### [YOUR ASSIGNMENT]
Within these records, how many lines hold "agent"? Give the number alone.

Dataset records
○ ○ ○ ○
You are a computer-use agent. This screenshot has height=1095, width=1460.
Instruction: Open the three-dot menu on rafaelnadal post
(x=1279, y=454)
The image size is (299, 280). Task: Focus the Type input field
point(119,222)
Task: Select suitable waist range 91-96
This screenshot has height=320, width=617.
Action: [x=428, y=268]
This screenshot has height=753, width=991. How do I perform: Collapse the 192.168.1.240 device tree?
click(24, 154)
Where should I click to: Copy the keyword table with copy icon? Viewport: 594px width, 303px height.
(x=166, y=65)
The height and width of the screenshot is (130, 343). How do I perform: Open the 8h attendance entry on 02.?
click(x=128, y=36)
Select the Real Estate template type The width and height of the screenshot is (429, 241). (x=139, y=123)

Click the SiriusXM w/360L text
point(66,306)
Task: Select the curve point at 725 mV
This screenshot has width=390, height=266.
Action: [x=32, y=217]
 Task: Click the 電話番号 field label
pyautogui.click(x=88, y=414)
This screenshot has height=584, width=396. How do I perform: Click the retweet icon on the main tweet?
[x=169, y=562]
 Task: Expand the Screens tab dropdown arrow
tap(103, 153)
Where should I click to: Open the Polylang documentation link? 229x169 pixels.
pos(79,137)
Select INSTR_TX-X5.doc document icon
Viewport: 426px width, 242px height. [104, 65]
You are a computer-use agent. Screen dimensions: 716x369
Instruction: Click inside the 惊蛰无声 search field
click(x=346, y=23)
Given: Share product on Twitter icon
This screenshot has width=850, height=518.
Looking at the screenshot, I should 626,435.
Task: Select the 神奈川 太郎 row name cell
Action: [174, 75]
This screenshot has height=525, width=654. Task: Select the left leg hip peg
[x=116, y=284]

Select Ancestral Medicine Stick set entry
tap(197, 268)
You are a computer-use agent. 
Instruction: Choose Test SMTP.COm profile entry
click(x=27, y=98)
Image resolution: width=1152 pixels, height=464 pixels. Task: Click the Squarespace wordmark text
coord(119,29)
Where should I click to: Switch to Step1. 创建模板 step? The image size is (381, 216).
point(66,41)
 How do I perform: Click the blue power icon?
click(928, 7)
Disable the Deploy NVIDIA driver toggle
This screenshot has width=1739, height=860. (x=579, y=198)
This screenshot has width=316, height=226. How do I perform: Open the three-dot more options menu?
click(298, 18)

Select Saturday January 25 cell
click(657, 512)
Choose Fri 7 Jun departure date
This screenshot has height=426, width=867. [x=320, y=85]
○ ○ ○ ○
### [THE COMPLETED TASK]
3